Читать «Государство Солнца (с иллюстрациями В. Милашевского)» онлайн - страница 6

Николай Григорьевич Смирнов

Зато о моей родине, Камчатке, я знал гораздо больше. К отцу иногда заходили камчадалы, особенно один — Паранчин, родственник моей матери. Он дружил с отцом, давал ему оленей и помогал продавать меха. Был Паранчин христианином и хорошо говорил по-русски. Являлся он к нам всегда неожиданно и очень любил сообщать и узнавать новости. От него я прежде всего научился камчадальскому языку и узнал множество слов других камчатских языков. Знал, что олень называется по-якутски «орон», а по-коряцки — «элли вух».

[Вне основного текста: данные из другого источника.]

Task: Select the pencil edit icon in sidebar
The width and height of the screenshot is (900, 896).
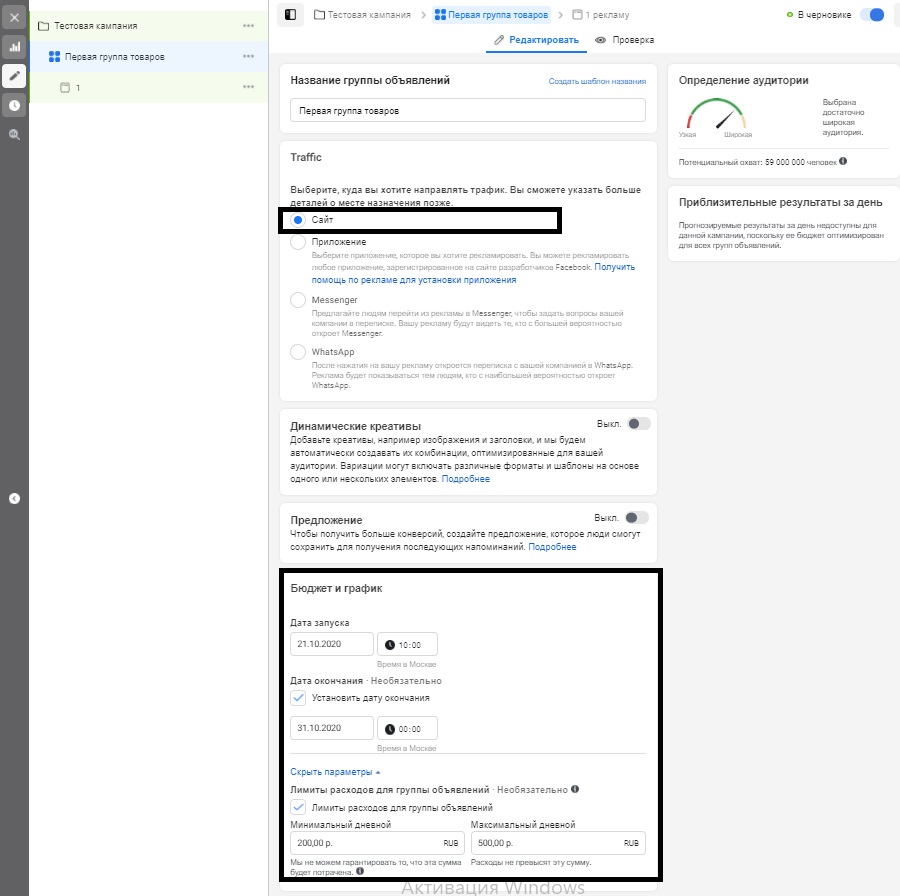Action: pyautogui.click(x=14, y=76)
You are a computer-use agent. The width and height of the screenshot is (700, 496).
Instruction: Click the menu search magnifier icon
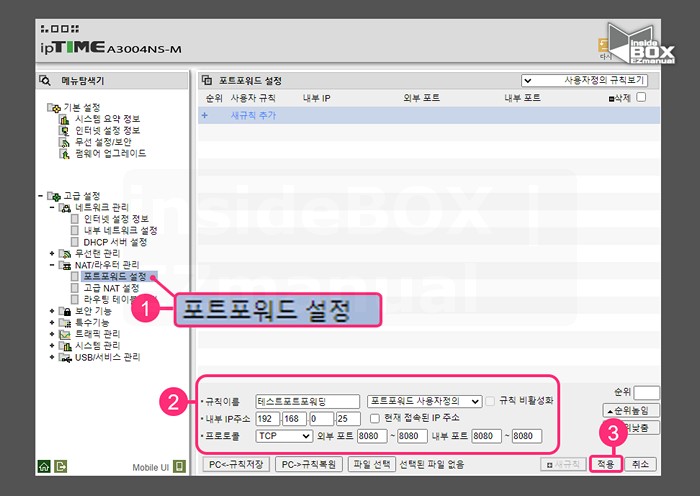(x=45, y=80)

Паранчин, со слов стариков, рассказывал мне, как русские покорили Камчатку и как начали истреблять камчадалов ни за что, ни про что. Как потом камчадалы вместе с курилами решили отомстить русским и за это жестоко пострадали. Паранчин мне рассказывал ещё о собаках, на которых ездят зимой, о китах, а птице гаге и о мышах тегульчич. Он меня научил, как можно под землёй находить запасы этой мыши — кедровые орешки и коренья сараны. Осенью мы ходили за этими орехами и иногда приносили по пуду. Но тот же Паранчин растолковал мне, что если унести все мышиные запасы, то тегульчич с горя повесится на раздвоенном сучке. Надо непременно оставить ей в обмен на орехи икры или ещё какой-нибудь снеди, чтобы не случилось этого несчастья. Паранчин мне рассказывал о камчатских вулканах, из которых в старину брали огонь.

Позже, когда я подрос, я стал понимать, что в словах камчадала было много и выдумки. Так, Паранчин утверждал, что зимой по горам разъезжает карлик Пихляч в санках, запряжённых белыми куропатками. Если наступишь на его след, заблудишься, замёрзнешь, непременно пропадёшь. Если же ударишь по следу ивовым прутиком, то Пихляч сейчас же явится и притащит черно-бурую лисицу. Однако ничего похожего никогда не случилось, хотя я брал с собой на охоту прутик и бил им по следам куропаток не один раз. Постепенно я перестал доверять Паранчину, и он из учителя превратился в приятеля. Я всегда был рад поболтать с ним, потому что отец мой был неразговорчив.

И вот теперь, когда я стоял на страже у наших дверей, я увидел вдали оленью упряжку и самого Паранчина в санях. Длинной палкой он колотил оленей по рогам, и видно было по всему, что он спешит к нам. Я стукнул в порог пяткой два раза и стал его дожидаться.

Но Паранчин на меня и не посмотрел. Бросил оленей и прямо прошёл в избу.

Я понял, что он привёз какие-то важные новости, тем более что ехал он от моря. И я вошёл в избу следом за ним.

От Паранчина сильно пахло оленями и жиром. Он снял шапку, низко поклонился отцу, который только что успел упрятать под кровать порох. Потом закричал немного нараспев:

— Живо, Степан Иванович, собирайся, на лодке ехать надо. Корабль пришёл из Охотска ночью. Стал на Чекавке. Надо ехать добро менять.

Корабли в Большерецк приходили редко — раза три в год. А зимой совсем не приходили. Поэтому сообщение Паранчина было для нас приятной новостью: на корабле можно было обменять шкурки.